IPART determines the rate peg by measuring changes in the Local Government Cost Index (LGCI) that includes changes in the average costs faced by councils, and consideration of a factor to reflect improvements in productivity.
"The Local Government Cost Index increased by 1.47% in the year to September 2016," Dr Boxall said.
"Since the rate peg applies to general income in total, and not to individual rate assessments, it is up to each council to determine whether to apply the allowed increase in full and the impact on individual rate assessments.
"Similarly, if councils want to increase their revenue by more than the rate peg they will need to consult with their communities before applying to IPART for a special variation."
Councils wishing to apply for a special rate variation should aim to notify IPART by 9 December 2016.
A fact sheet on the rate peg is available on IPART’s website: www.ipart.nsw.gov.au.
Media contact: Julie Sheather 02 9290 8403 or 0409 514 643
IPART is required to set the rate peg each year under delegation from the NSW Minister for Local Government.
Local Government rate peg 2017-18– fast facts
Councils wanting to increase their revenue by more than the rate peg need to apply for a special variation. Councils wishing to apply for special variations should aim to notify IPART by 9 December 2016.
The IPART rate peg is a maximum allowable increase to council general income. Individual councils determine how that maximum increase is applied. For example, some rates might increase by more than 1.5% and others may increase by less as long as the total increase in general income does not exceed 1.5%.
The 2017-18 rate peg of 1.5% consists of two underlying components: (1) the increase in the Local Government Cost Index (LGCI) in the year to September 2016 of 1.47%; (2) a deduction of 0.001%, to reflect the change in productivity.
The rate peg includes a productivity factor to allow ratepayers to share in council productivity gains. We will continue to consider a productivity factor in determining future rate peg increases.

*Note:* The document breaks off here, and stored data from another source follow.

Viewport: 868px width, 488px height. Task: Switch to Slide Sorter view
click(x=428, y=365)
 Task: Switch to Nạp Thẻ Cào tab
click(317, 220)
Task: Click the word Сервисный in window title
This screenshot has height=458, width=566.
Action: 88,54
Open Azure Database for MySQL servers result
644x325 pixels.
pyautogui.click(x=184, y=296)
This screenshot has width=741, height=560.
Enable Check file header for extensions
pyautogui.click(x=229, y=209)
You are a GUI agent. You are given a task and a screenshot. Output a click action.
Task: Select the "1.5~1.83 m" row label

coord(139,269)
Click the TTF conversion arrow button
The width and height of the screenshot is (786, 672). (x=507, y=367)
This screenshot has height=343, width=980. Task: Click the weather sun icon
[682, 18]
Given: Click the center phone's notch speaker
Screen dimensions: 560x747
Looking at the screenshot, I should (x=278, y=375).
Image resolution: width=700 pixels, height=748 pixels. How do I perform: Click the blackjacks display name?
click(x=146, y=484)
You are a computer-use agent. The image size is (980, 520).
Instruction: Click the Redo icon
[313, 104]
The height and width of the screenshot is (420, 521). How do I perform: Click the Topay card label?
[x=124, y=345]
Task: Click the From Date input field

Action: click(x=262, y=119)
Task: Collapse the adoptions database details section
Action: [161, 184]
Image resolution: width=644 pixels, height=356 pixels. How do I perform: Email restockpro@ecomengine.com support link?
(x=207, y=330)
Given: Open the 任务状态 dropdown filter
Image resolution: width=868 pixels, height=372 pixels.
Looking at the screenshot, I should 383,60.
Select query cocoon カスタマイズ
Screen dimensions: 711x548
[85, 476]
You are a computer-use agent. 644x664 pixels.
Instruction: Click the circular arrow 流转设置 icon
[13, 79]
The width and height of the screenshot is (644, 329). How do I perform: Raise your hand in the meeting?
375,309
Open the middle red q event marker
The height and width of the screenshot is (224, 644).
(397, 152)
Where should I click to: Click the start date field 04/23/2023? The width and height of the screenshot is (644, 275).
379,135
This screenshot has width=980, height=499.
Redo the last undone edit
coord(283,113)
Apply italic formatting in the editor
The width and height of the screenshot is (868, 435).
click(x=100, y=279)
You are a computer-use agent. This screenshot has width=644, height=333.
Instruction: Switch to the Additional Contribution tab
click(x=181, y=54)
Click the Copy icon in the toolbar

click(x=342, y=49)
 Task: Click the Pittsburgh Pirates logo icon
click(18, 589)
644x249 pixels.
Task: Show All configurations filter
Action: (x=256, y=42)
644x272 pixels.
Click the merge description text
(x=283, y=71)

The LGCI measures price movements of a representative ‘basket’ of inputs that are used to deliver local council services, in a similar way the Australian Bureau of Statistics (ABS) measures the Consumer Price Index (CPI). The main components of the index and their percentage share of the overall index are:
– Employee benefits and on-costs (41.3%)
– Construction works – roads, drains, footpaths, kerbing, bridges (19.5%)
– Other expenses (8.9%)
– Other business services – including items such as contractor and consultancy costs (5.9%)
– Buildings – non-dwelling (3.9%)
– Plant and equipment – machinery (3.5%)
– Electricity (2.7%)
– Road, footpath, kerbing, bridge and drain building materials (2.5%).